Angourie Rice and Justice Smith in

Angourie Rice and Justice Smith in "Every Day." Photo Credit: Orion Pictures / Peter H. Stranks

PLOT A teenage girl falls in love with a human spirit who wakes up each day in a new body.

CAST Angourie Rice, Justice Smith, Owen Teague

RATED PG-13 (mature themes and suggested sexuality)

LENGTH 1:35

BOTTOM LINE A compelling teen movie that uses a fantastical premise to explore modern-day ideas of sexuality. Angourie Rice leads an appealing young cast.

The character is named A, has no gender or even a fixed human body and is played by — if my count is correct — more than a dozen actors. A is the highly unusual romantic lead in “Every Day,” director Michael Sucsy’s adaptation of David Levithan’s young adult novel. It’s a movie that pushes the boundaries of believability and runs the risk of sounding like a PSA for alternative sexualities, but thanks to its charming cast and nonpreachy tone, “Every Day” ends up feeling like something special. It’s a compelling, possibly groundbreaking movie about young love in a new era of options and definitions.

Our heroine is actually Rhiannon, a friendly and unassuming high schooler played by a peppy but never precious Angourie Rice (a 17-year-old Australian who appeared briefly in “Spider-Man: Homecoming”). When her normally neglectful boyfriend, Justin (Justice Smith), suddenly whisks her away for a romantic day of hooky at the beach, Rhiannon’s heart soars. It turns out, though, Justin was only temporarily occupied by the spirit of A, who wakes up in the body of someone new every day. A is in love with this girl but, as you might imagine, their relationship will take some work.

As a story, “Every Day” is more believable than you might think, though as a movie it has its flaws. The many actors who briefly embody A can be tough for us to attach to, and they range from quite good (notably Owen Teague and Jacob Batlan, also from “Spider-Man”) to fairly stiff. Still, the cast is so variegated — black, white, blind, nerdy, sexually ambiguous — that we tend to dwell on Rhiannon’s bemused reactions rather than the occasional stilted performance. As for Jesse Andrews’ screenplay, it sometimes feels over-earnest (How about a little comedy? The possibilities are endless.) but “Every Day” is, after all, trying to say something serious about love. And in its modest, teen-modulated way, it says it.

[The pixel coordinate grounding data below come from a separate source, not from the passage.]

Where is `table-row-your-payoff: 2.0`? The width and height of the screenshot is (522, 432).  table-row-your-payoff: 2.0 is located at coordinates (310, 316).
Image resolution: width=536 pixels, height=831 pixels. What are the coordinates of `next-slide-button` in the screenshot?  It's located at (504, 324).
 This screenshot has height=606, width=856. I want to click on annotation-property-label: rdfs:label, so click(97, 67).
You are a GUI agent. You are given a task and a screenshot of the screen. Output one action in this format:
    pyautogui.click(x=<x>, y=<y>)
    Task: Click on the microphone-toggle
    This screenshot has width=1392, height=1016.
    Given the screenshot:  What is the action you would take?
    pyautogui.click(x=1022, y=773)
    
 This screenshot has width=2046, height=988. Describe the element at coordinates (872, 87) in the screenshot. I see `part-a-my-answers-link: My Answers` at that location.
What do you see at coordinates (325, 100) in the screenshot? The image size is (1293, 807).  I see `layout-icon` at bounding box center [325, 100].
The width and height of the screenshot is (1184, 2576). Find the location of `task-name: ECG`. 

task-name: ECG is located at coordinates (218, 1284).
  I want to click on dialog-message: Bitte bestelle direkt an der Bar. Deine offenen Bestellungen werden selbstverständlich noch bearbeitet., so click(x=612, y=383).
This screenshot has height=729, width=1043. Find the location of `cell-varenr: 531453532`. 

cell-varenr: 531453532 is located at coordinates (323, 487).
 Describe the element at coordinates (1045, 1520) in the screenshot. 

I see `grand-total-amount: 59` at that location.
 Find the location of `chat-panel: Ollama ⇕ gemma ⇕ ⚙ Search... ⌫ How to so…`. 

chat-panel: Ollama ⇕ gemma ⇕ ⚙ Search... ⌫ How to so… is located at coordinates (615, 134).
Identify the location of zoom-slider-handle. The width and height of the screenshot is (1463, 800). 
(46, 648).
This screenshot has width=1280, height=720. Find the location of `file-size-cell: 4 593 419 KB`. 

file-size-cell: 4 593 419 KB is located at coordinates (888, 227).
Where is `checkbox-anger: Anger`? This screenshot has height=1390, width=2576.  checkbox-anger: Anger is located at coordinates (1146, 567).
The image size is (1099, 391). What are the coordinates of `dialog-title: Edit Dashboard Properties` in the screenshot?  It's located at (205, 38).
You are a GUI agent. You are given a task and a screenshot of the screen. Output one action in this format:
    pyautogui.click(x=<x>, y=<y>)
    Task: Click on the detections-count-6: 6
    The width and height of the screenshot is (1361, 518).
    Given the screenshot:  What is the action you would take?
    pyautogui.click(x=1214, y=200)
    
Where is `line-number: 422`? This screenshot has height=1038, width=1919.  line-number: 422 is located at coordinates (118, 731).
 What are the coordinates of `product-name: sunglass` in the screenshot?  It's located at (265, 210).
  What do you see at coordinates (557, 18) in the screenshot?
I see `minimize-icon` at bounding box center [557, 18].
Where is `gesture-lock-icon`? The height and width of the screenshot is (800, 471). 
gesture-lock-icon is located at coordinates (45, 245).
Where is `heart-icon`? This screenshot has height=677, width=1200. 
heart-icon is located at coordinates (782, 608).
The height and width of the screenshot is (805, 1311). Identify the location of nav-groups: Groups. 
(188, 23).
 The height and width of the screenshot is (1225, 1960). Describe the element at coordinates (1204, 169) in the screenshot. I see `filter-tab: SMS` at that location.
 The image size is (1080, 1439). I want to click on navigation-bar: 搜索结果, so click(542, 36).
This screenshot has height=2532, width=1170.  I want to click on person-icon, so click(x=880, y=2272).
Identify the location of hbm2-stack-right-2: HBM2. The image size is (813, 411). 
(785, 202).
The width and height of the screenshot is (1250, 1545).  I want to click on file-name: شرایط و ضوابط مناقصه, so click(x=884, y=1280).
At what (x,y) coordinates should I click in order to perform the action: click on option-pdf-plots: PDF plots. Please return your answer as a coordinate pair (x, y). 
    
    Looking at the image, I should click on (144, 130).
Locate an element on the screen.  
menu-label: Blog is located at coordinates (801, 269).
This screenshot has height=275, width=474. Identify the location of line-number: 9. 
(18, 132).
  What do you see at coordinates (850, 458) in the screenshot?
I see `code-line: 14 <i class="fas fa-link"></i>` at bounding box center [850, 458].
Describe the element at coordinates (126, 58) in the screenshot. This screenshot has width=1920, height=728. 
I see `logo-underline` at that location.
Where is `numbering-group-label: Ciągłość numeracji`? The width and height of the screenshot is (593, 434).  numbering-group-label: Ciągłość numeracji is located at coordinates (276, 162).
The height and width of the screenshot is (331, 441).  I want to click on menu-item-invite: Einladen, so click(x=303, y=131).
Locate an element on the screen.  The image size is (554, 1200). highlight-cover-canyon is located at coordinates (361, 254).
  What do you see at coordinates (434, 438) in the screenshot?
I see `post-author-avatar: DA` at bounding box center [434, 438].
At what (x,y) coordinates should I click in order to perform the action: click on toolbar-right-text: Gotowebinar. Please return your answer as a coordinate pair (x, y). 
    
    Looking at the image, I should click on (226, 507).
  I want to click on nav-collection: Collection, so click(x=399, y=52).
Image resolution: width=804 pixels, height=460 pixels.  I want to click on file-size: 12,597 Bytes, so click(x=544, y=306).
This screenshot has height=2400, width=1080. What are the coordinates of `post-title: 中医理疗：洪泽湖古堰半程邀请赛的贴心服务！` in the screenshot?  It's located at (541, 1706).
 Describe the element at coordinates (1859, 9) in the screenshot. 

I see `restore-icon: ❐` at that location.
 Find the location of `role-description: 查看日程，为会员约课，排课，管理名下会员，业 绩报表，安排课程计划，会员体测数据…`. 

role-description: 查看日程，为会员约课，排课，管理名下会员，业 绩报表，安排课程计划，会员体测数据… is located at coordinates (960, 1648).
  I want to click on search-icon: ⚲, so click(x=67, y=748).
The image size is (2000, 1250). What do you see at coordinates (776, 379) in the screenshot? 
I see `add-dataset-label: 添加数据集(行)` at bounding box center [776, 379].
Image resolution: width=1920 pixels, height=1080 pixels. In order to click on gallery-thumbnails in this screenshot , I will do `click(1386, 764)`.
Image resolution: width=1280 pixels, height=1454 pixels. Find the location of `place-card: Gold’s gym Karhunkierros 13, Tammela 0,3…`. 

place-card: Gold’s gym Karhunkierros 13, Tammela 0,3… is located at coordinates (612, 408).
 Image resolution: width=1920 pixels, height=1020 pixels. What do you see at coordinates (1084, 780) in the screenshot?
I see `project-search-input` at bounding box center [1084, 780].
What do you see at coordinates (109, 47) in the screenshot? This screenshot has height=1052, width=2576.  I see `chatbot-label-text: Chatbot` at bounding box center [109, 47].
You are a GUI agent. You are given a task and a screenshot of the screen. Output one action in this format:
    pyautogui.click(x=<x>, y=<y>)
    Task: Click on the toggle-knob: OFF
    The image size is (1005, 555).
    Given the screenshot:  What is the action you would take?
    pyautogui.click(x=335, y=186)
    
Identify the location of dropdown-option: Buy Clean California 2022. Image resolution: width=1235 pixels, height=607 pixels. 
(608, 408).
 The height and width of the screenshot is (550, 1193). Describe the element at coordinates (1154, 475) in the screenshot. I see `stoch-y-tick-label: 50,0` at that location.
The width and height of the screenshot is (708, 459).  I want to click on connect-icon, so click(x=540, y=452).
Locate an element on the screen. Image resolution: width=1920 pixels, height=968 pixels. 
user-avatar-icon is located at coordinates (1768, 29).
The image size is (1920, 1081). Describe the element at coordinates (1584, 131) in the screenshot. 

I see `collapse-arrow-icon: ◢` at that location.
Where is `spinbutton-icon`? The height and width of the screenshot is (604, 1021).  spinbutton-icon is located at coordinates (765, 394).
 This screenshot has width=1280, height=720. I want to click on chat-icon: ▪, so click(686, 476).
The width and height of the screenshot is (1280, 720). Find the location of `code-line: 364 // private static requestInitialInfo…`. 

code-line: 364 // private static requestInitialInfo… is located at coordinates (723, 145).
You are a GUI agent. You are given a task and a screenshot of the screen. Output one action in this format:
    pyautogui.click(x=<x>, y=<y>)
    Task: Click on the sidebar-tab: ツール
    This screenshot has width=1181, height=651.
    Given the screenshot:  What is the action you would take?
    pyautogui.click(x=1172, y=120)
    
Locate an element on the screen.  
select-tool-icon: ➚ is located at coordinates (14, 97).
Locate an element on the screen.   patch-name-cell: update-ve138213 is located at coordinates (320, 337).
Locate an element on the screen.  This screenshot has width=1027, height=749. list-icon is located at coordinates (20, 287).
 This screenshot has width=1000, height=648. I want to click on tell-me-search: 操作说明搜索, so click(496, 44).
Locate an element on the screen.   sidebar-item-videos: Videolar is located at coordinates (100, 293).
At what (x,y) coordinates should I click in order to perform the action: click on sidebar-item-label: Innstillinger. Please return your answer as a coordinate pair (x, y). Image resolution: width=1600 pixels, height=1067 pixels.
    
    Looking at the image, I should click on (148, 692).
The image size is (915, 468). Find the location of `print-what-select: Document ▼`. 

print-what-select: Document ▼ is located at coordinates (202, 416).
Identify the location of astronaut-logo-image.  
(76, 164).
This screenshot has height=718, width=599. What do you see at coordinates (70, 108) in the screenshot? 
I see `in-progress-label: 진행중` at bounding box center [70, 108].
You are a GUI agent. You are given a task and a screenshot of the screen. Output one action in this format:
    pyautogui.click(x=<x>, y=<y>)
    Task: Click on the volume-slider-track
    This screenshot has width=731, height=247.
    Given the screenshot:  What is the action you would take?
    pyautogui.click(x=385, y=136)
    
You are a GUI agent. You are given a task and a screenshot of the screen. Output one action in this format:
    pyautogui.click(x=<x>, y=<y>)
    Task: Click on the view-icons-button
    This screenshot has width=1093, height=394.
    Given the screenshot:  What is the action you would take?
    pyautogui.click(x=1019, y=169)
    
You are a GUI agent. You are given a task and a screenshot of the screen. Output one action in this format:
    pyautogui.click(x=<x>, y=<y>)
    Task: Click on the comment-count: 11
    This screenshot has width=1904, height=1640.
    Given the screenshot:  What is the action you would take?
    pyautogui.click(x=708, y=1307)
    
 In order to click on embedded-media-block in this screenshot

Some viewers might note that, despite its expansive notion of sexuality, “Every Day” features only one same-gender kiss and eventually settles on a very conventional-looking picture of happiness. All true. But I’d say this daring little movie has earned the right to make its choice.

Correction: In an earlier version of this story, the director’s last name was misspelled.